We did start dating the following Fall semester. He was a vegetarian. I was not. Yet, I really respected it. I never ate meat in front of him, even though he didn’t care. After a few months and watching Diet for a New America on PBS, I realized that I was ready to ditch meat for good. That was over 20 years ago and that cute, sweet guy is now my husband.

Healthy Vegetarian?

Not all vegetarians or even vegans are healthy. Often the motivating factor for not eating meat is compassion for animals. It’s less about what you should eat and more about who you should not eat. We substituted meat for simple carbs and cheese; lots of deliciously, addictive cheese. By the time I was in my late twenties, the poor diet combined with a sedentary job resulted in a 25 – 30 pound weight gain. My cholesterol was over 220 and my doctor was rightfully concerned. She suggested cutting back on red meat and alcohol to bring down my LDL and my triglycerides. The only problem was that I didn’t eat meat or drink. She then suggested cutting back on simple carbs and starting to exercise. That I could do. I started keeping a food diary and exercising regularly. Within eight months all of the weight came off and my cholesterol was back down to 170. Who knew that a cup of broccoli is only 25 calories and 0 grams of fat and one ounce of cheese is over 100 calories and 9 grams of fat? (Oh, cheese, you evil temptress.)

Healthier Vegan

When I ate meat, it was easier to not think about the animals and what their lives and deaths were like. When I gave up eating their flesh, I felt great about that decision and knew that it would be an easy promise to keep. However, I still didn’t want to look at the dairy and egg industry. I thought that if no animal died, then it was okay. I willfully refused to look at it more closely.

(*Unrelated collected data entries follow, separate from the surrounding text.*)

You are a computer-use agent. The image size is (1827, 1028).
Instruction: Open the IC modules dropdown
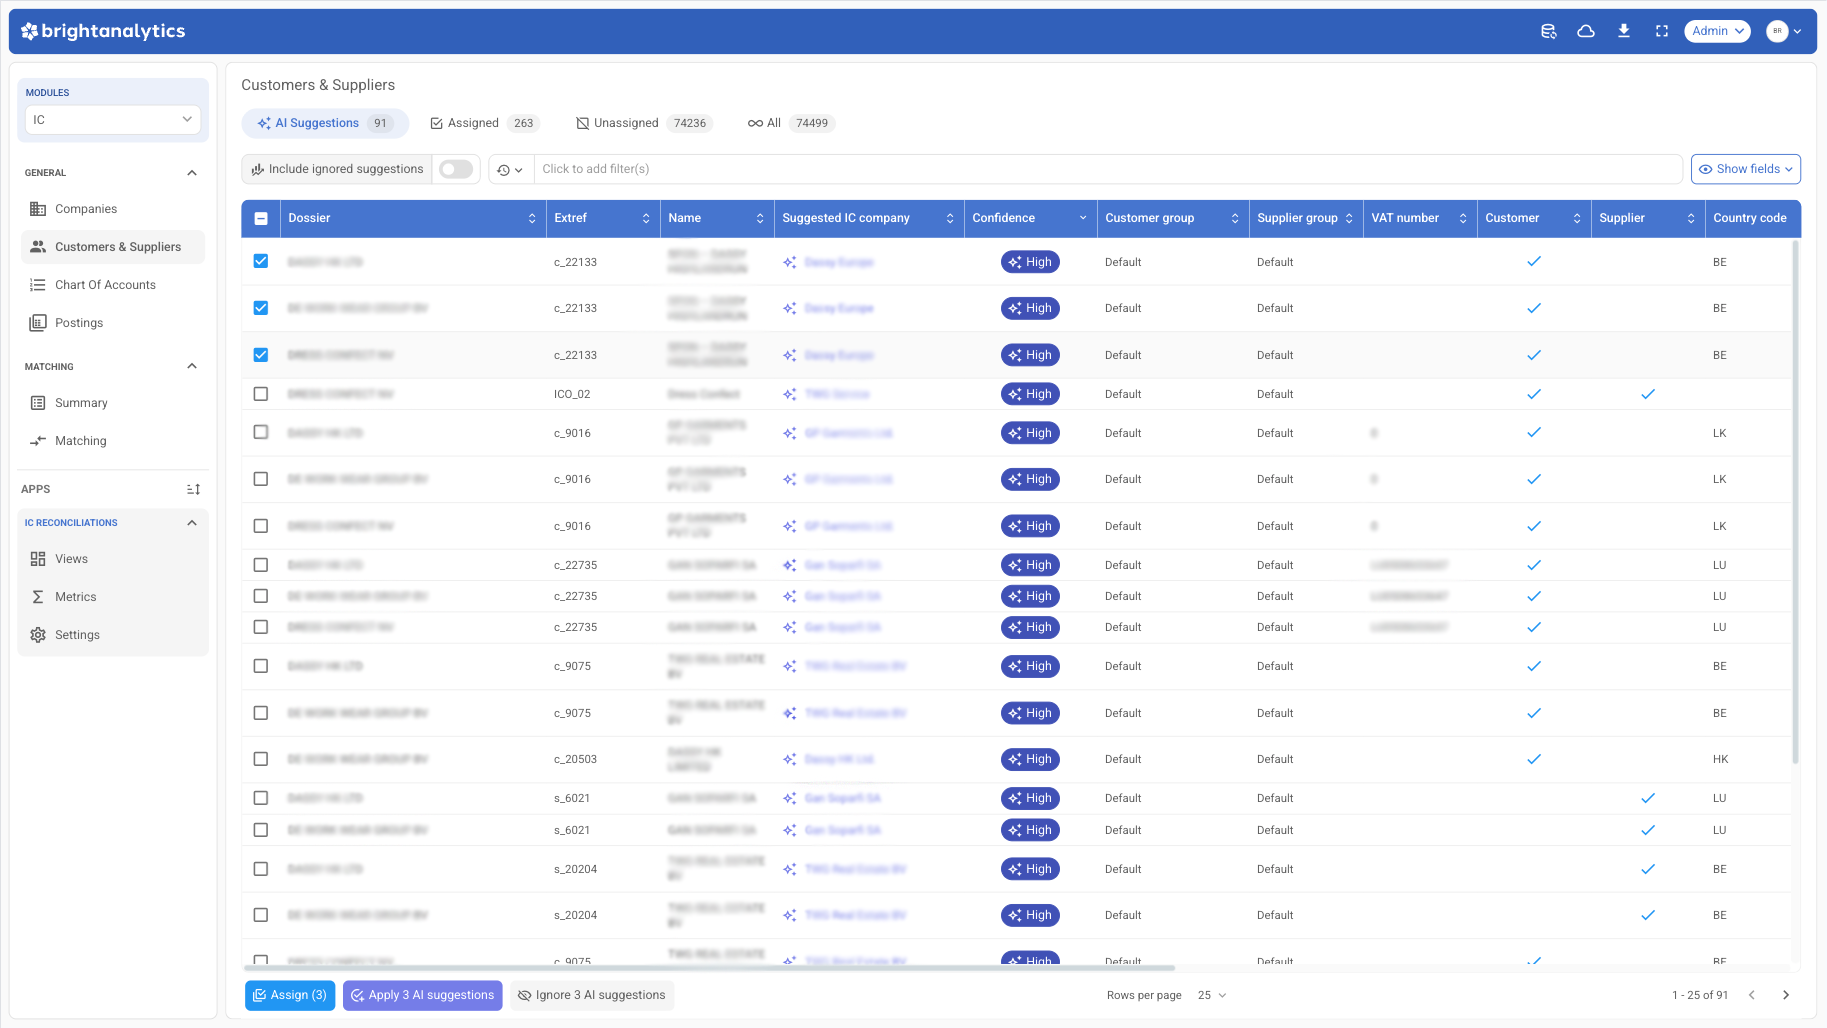(112, 120)
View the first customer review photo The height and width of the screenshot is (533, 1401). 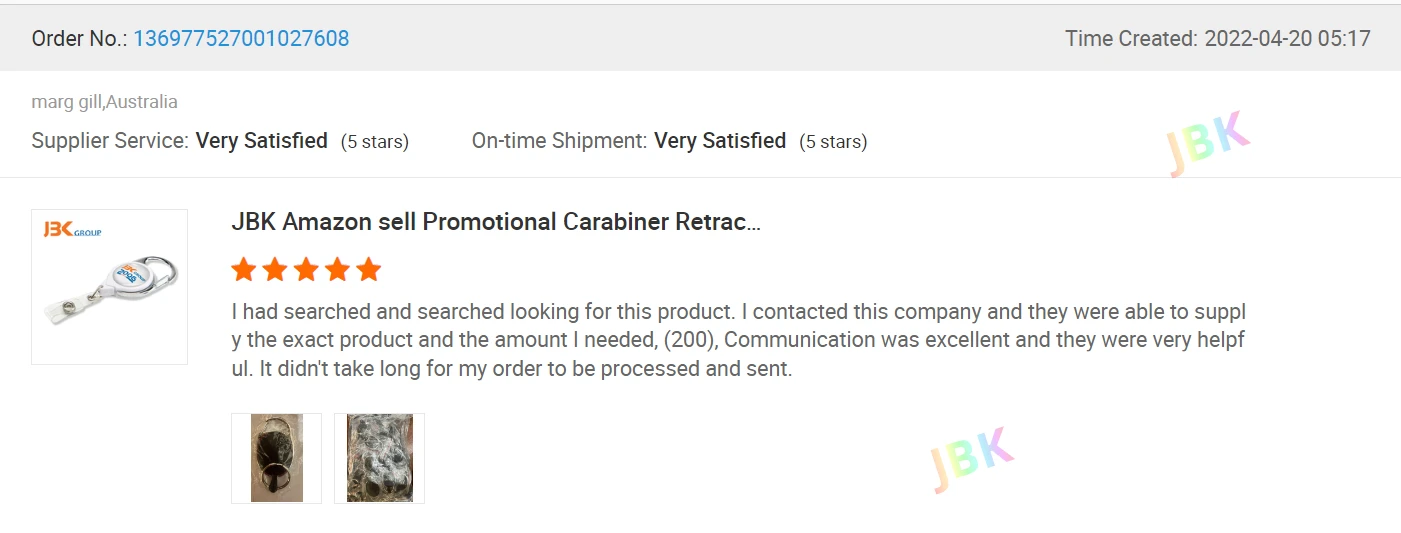277,458
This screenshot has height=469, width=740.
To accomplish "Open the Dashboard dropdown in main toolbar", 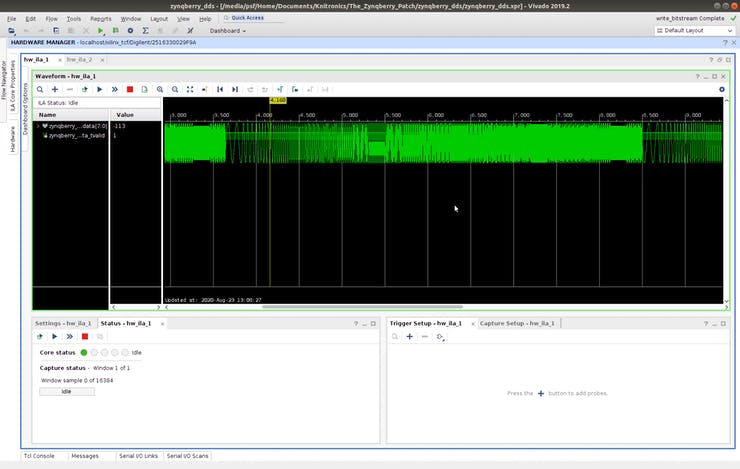I will [x=228, y=31].
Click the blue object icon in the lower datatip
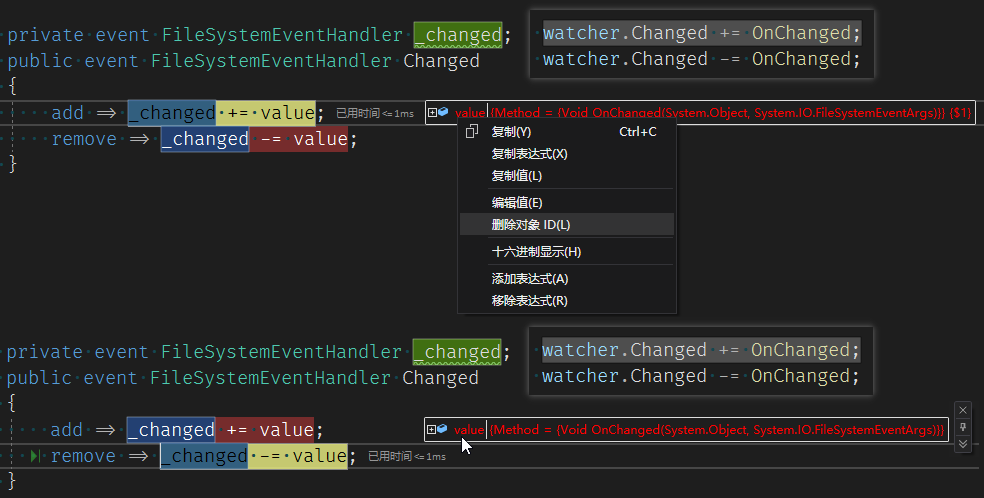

It was my health that motivated me to explore a vegan diet. I read the China Study and saw Forks Over Knives. I saw the health benefits of a plant-based diet to help prevent and possibly reverse heart disease, diabetes and maybe cancer. I feel the benefits of eating more vegetables, fruits and whole grains. My energy levels are up, maintaining my weight is easy, I have less allergy problems, my slow digestive system chugs right along. You get the idea.

However, I know myself well. If it were just about my health, I would slip. I have now taken off that last veil and can no longer support factory farming on any level. I saw a video of a calf being dragged away as his mother got up, crying and trying to follow. It broke my heart. I now acknowledge the brutal and short lives that dairy cows live just so I can eat cheese. As soon as they are old enough to breed they are forcibly impregnated. When their calves are born, they are taken away so humans can harvest the milk for their own use. If the calf is female, she enters the same horrible system. If it is male, he is chained in a tiny stall until he is slaughtered for veal. When she can no longer produce enough milk, she too is slaughtered for beef. She lives a life of abject misery. That is cheese, that is milk, and I can no longer be a part of it in any way.

No Apologies

For all the years I have been a vegetarian and now a vegan, I’ve always been very careful to let people know it is a personal decision. I absolve them for something they are not seeking absolution from. Since it is so out of the norm, I feel like I must justify and explain myself and above all not make them feel bad. And I’m done. I don’t need to apologize. This is your journey and your conscience. All I ask is that you take the veil off and look at what is really happening. Don’t hide out like I did. Educate yourself and make sure when you eat the flesh of another animal or drink its milk, that you are okay with how that animal was treated in life and in death. If nothing else, think about the pain, misery, and disease you ingest with every bite and question whether it is worth it? Maybe you’re not ready to stop, but maybe you can slow down and eat less. Life is a journey filled with many paths. Which one do you want to be on?